The news hasn’t been good for the Defiance and Rift creator Trion Worlds lately. After announcing the return of End of Nations as a strategic MOBA game the company has entered the headlines with negative story after another. It seems to have begun with the exit of Nathan Richardsson, the former Executive Producer for Defiance, the company’s MMO shooter tie-in with Syfy. Chris Lena, former producer of End of Nations, is now the new man in charge of Defiance.
From that seemingly innocuous industry shift began a whirlwind of changes. Scott Hartsman, who left the company as the chief creative officer for Rift returned two weeks after Richardsson departed. His entrance gave hint to the incoming changes, but didn’t truly articulate the breadth and speed at which they’d be put in place.
“We’re going to rapidly be laying the groundwork for a new strategy for Trion — one that’s closer to the foundation of how we’ve had our wins so far” he stated.

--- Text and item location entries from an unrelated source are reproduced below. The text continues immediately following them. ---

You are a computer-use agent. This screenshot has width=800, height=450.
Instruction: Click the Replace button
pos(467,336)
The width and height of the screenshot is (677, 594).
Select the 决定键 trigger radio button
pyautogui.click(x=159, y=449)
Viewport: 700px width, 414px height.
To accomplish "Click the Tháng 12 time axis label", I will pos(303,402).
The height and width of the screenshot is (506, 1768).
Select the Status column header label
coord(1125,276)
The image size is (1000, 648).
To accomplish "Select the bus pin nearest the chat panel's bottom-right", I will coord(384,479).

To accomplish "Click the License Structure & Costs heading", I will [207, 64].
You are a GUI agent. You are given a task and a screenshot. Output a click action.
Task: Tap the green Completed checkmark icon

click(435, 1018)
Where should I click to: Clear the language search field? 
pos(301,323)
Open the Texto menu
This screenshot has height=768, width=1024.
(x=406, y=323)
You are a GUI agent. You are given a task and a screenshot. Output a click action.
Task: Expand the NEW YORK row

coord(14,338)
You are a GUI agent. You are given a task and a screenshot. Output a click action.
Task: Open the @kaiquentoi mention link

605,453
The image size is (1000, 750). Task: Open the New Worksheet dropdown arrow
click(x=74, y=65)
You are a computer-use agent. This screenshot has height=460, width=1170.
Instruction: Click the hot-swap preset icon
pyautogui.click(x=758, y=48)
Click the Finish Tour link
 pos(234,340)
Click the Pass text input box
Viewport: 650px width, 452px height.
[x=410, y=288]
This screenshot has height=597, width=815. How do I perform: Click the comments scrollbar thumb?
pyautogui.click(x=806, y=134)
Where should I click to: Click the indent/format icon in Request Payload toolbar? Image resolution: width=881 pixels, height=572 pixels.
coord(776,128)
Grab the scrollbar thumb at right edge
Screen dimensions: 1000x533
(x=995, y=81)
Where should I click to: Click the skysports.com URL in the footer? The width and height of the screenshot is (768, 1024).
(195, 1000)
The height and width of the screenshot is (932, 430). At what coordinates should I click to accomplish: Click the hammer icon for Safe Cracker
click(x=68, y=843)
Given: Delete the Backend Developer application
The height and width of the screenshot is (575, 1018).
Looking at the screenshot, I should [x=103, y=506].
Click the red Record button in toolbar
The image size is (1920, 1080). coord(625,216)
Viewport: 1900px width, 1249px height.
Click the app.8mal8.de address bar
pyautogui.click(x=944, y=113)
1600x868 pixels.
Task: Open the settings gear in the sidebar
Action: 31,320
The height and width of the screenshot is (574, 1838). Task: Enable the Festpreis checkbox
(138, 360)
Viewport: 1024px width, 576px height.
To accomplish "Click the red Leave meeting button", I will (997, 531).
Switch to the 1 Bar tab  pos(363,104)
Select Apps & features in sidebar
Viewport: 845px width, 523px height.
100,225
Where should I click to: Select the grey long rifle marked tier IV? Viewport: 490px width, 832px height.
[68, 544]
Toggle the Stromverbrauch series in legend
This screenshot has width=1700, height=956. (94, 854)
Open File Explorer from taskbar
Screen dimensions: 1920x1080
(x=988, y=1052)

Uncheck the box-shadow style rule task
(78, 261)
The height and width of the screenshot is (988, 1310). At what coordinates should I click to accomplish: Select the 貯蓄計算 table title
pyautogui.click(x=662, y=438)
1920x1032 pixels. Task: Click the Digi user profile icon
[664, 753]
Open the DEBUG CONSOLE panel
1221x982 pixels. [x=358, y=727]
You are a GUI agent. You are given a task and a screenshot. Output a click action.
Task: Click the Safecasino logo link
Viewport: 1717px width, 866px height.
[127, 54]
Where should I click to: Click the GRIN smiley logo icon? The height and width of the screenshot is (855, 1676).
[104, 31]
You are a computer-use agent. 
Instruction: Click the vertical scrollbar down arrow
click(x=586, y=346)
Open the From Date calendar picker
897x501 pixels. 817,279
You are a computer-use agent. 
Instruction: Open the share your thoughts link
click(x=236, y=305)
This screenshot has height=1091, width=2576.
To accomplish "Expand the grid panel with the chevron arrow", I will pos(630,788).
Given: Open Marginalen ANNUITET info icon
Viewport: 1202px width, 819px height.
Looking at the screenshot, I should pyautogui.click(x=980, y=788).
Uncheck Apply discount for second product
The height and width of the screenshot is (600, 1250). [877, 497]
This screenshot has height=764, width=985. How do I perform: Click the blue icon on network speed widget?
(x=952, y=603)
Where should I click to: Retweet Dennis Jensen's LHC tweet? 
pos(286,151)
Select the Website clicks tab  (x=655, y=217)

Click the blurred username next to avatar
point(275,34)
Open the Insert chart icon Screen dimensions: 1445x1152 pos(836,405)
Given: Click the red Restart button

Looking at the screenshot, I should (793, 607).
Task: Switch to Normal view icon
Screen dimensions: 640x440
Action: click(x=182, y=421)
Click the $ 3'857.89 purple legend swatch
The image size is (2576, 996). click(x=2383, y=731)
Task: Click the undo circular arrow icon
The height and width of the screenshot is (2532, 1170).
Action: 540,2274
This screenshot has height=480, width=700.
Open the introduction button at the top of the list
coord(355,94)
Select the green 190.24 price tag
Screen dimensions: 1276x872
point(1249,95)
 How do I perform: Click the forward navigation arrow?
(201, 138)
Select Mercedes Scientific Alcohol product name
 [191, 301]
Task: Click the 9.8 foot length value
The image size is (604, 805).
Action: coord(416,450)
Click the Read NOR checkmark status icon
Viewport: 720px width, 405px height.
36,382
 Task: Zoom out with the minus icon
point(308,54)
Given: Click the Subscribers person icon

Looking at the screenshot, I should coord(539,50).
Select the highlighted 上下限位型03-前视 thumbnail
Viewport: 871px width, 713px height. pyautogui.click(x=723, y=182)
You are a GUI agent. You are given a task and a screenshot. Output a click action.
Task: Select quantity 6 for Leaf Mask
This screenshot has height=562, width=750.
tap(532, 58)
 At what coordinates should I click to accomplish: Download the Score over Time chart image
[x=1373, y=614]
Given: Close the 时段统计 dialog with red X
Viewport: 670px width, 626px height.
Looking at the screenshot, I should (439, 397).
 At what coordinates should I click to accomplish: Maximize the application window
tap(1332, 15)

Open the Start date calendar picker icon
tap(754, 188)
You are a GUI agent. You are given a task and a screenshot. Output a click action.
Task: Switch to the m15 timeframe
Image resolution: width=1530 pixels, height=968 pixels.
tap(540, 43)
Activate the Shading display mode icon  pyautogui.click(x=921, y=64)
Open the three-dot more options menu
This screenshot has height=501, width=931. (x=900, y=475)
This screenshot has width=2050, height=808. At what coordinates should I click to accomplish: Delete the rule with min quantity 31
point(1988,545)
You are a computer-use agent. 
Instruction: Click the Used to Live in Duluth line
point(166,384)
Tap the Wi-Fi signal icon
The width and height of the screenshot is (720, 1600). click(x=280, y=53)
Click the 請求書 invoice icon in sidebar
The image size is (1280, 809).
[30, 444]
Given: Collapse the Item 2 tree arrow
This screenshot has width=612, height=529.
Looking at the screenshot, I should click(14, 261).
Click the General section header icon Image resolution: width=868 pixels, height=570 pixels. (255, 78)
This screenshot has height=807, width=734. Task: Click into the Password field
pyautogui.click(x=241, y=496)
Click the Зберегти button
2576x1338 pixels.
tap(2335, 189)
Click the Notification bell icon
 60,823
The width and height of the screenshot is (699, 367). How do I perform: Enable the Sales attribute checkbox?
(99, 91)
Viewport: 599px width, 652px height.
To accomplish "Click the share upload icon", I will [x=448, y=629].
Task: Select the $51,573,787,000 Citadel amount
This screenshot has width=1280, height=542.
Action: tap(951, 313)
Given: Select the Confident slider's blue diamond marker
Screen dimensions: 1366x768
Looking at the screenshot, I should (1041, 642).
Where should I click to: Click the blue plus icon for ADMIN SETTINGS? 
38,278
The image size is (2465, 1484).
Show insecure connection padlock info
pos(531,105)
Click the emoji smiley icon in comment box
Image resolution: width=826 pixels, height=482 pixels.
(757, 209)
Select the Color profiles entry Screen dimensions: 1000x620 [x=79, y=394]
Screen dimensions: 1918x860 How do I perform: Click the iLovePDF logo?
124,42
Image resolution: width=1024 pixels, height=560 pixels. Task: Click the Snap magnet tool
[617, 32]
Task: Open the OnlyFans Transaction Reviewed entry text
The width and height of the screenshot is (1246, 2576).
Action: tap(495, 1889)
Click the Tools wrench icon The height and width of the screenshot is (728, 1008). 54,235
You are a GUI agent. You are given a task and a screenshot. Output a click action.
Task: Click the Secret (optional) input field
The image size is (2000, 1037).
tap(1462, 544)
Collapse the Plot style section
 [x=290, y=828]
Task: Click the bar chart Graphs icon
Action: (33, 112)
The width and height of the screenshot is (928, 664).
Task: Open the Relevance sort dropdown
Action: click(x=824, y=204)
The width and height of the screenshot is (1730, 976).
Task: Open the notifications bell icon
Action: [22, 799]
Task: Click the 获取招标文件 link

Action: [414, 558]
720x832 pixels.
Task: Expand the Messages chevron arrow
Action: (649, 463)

That happened on August 8, 2013. The same day, Trion Worlds confirmed to PC gamer that the company had closed its San Diego-based studio. Formerly the home to Defiance, the work and a number of people were transitioned to the Redwood City establishment. Development is to continue alongside the teams for Rift, ArcheAge and End of Nations.
Less than a week later, the UK Studios got the axe. Its closure eliminated 12 non-development jobs as the Guildford, UK studios focused on publishing duties. In the announcement the studio made the branch seem redundant, detailing that no European localization efforts will be impacted because “all regional game development and support continues from Redwood City”.
Ever a slick marketing company, Trion’s senior VP of marketing, Noah Maffitt, took to [a]listdaily to address certain fears. The interview focuses on the business side of the video game industry but sheds light on some important facts to players. Most importantly, the outlook for the company, and Rift specifically, is rosy. The (begrudged) F2P transition was smooth, increasing sales and the playerbase.
Interesting to me from the marketing side was and remains the company’s willingness to adapt its marketing, and thus development, to address feedback quickly. The company has nailed this with Defiance moving quickly in the lesser known sci-fi MMO shooter space than the more common fantasy setting of Rift.